Kao Data is sponsoring the Startup of the Year category at next week’s Science & Technology Awards. Here Kao Data VP, Adam Nethersole shares some valuable insights and advises AI startups to plan their computing journey carefully.
A typical AI startup will use considerable amounts of compute during its journey - and so it’s important to think carefully about what you’re going to need en route and prepare properly before setting off on your high performance computing (HPC) and AI roadtrip.
There are three legs in an AI startup’s compute journey to consider:
- The Prototyping Stage (research and development, hardware testing, market research etc to produce a prototype product) – which, generally requires flexible computing as you try things out.
- The Production Stage (getting the product ready to be used by consumers and users) - when compute utilisation starts to ramp up very quickly.
- The Product Stage: once the product has been developed, compute often starts to level off before increasing again as you (hopefully) hit the big-time.
Many startups opt to use a cloud environment such as Amazon Web Services (AWS), Microsoft Azure or Google Cloud Projects for their initial compute requirements and this is an excellent way to begin. After all, in the prototyping stage, your compute evolution tends to be stop-start or, as it is often called, ‘flashy’ and ‘burstable’. You use the cloud’s compute resources on demand, only paying when you’re utilising what you need - and that’s a huge benefit in the early stages of prototyping when you’d rather be spending your money on R&D, skilled personnel and expertise instead of expensive physical IT assets like hardware, servers and storage.

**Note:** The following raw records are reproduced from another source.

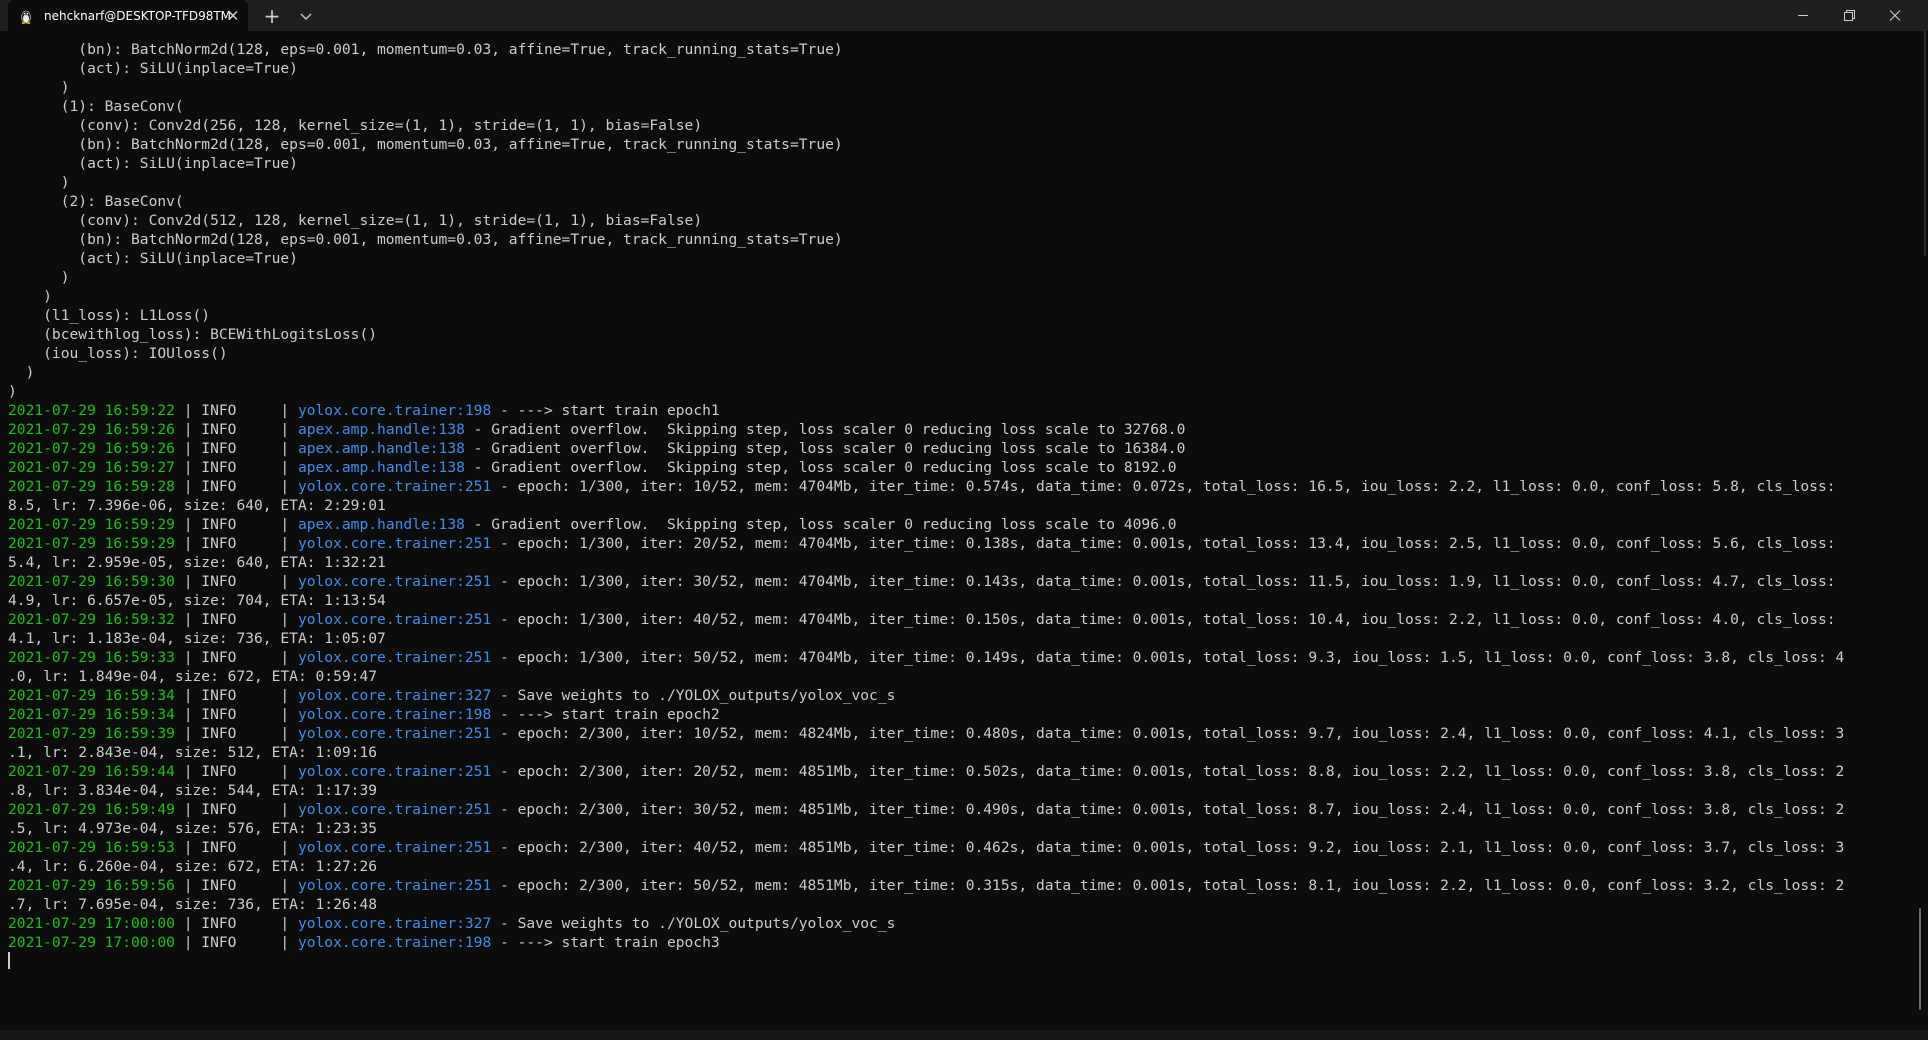 This screenshot has height=1040, width=1928. I want to click on restore-icon, so click(1849, 16).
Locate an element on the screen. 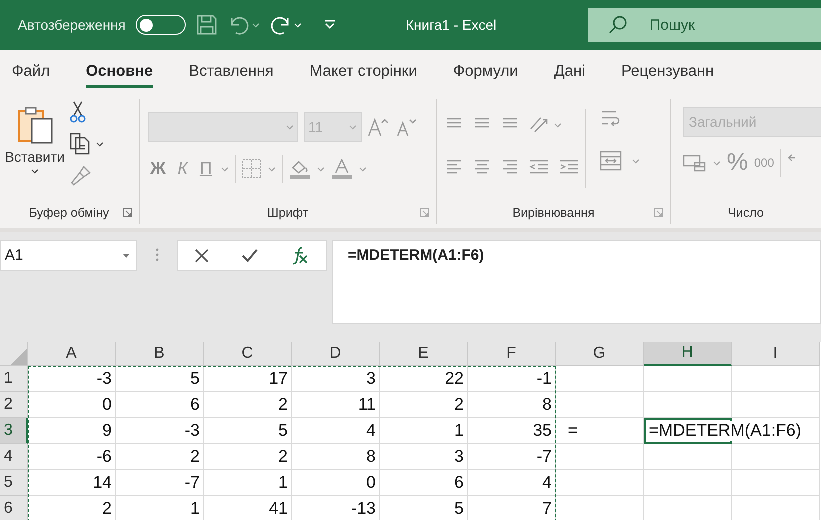 The image size is (821, 520). shrink-font-icon is located at coordinates (407, 127).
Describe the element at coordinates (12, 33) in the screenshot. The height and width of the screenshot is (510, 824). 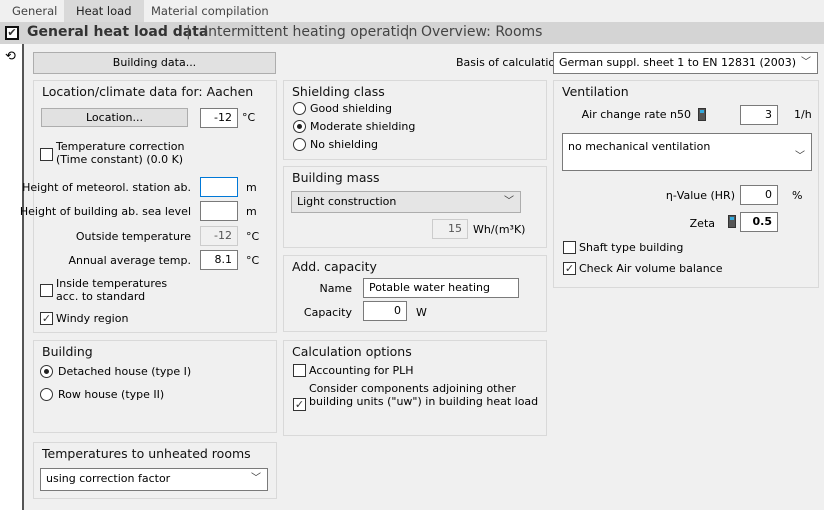
I see `subnav-checkbox: ✔` at that location.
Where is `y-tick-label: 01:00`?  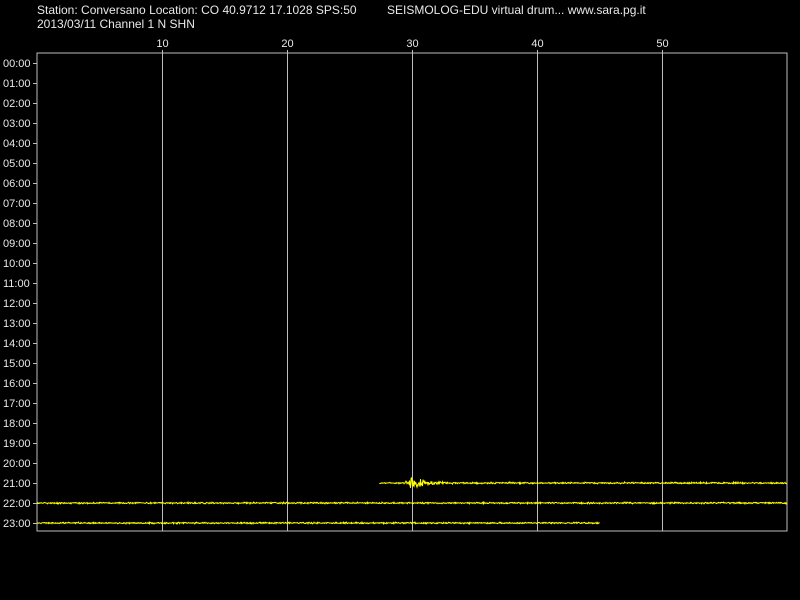 y-tick-label: 01:00 is located at coordinates (17, 84).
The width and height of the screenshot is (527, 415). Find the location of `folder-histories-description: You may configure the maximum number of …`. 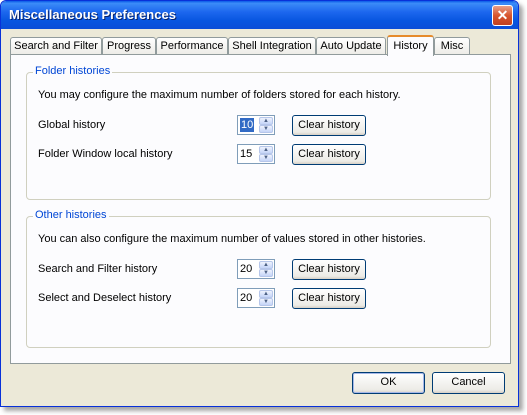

However, if you use the cloud provider’s own array of ‘built-in’ applications or start by deploying your applications within that cloud platform, your compute can quickly become ‘landlocked’ within that very cloud (unless you’re using open source technology). The very notion of clouds is that they are accessible and flexible, but it’s actually much harder than you think to switch your compute between one cloud and another.
Cloud providers bombard AI startups with free instances and opportunities to use their platforms so they can effectively get them hooked into their platforms. However, you have to be aware of the background costs that can spiral. You may not get charged for the data coming in, but you are charged for the data that’s coming out. And, while that’s not a problem on the first leg of your journey when you’re only trying out sample datasets (and, therefore, not using a lot of compute), it becomes an expensive problem later on.
By the time you’re into the second leg of your compute journey (The Production Stage), depending on what you are doing, you could be using massive datasets, so the amount of your compute will suddenly increase exponentially. As soon as you go into production and start properly using your servers, the 5-10% of compute you were using every now and then during the Protype Phase suddenly jumps to become a solid 40-60% of your compute all of the time.
Once you have reached more than 50% utilisation of your servers, and it’s a reliable base load, that’s the inflection point at which you should consider either investing in your own hardware/infrastructure in your own office so you’re not paying for the increased volumes of data now going out, or utilising a colocation environment like Kao Data – because, when you do, the cost savings are dramatic.
Sure, you’ll have to pay a marginal connectivity charge just as you would to send data across any network – but it’s nothing like the charges you’ll be paying the cloud for the same transfer of data. And there are many other benefits as well – performance and speed improvements if your high performance computing is clustered in one location rather than on virtualised servers in the cloud, the ability to fine-tune your hardware to fit your bespoke applications, improved security and your own dedicated hardware. You won’t find yourself playing the giant game of cloud Tetris whilst waiting for other ‘noisy neighbours’ in the cloud to finish their jobs before yours can run.
Don’t get me wrong, the cloud is a brilliant resource for standard forms of everyday compute such as email servers, ERP and project management software, accounting platforms, etc. And it can be a useful resource when you’re starting out due to its flexibility. But clouds are easy in and hard out, and transitioning out of the cloud isn’t easy - which is why I say you need to think carefully about your compute journey at the offset. It can be tricky trying to detangle yourself although there are companies out there now designed to do just that and help you.
When you are at the appropriate compute scale, one of the great benefits of coming to a specialist data centre, like Kao Data, is that, as well as the provision and assurance of resilient, reliable power and technical expertise, we do also have a Megaport connection, which provides a seamless link between the cloud and the data centre – which makes it the perfect computing environment for hybrid cloud/colo computing.
The ideal situation would be to have your steady ‘base load’ of compute, say 60-70% of what you’re doing, in a data centre like Kao Data, and receiving the economies of scale of being part of a large data centre - and the remaining 30-40% of your compute (the peaky, flashy load), in the cloud on a flexible on-demand tariff so you only pay when you really need that extra burst of compute. This would ensure your servers are never maxed out to the full, you can always do what you need to do, you retain a degree of flexibility and your computing base load is a lot cheaper.
My advice is always: Don’t be a busy fool, consider your computing platform carefully and look at the lifecycle of your compute as a whole journey rather than day-to-day.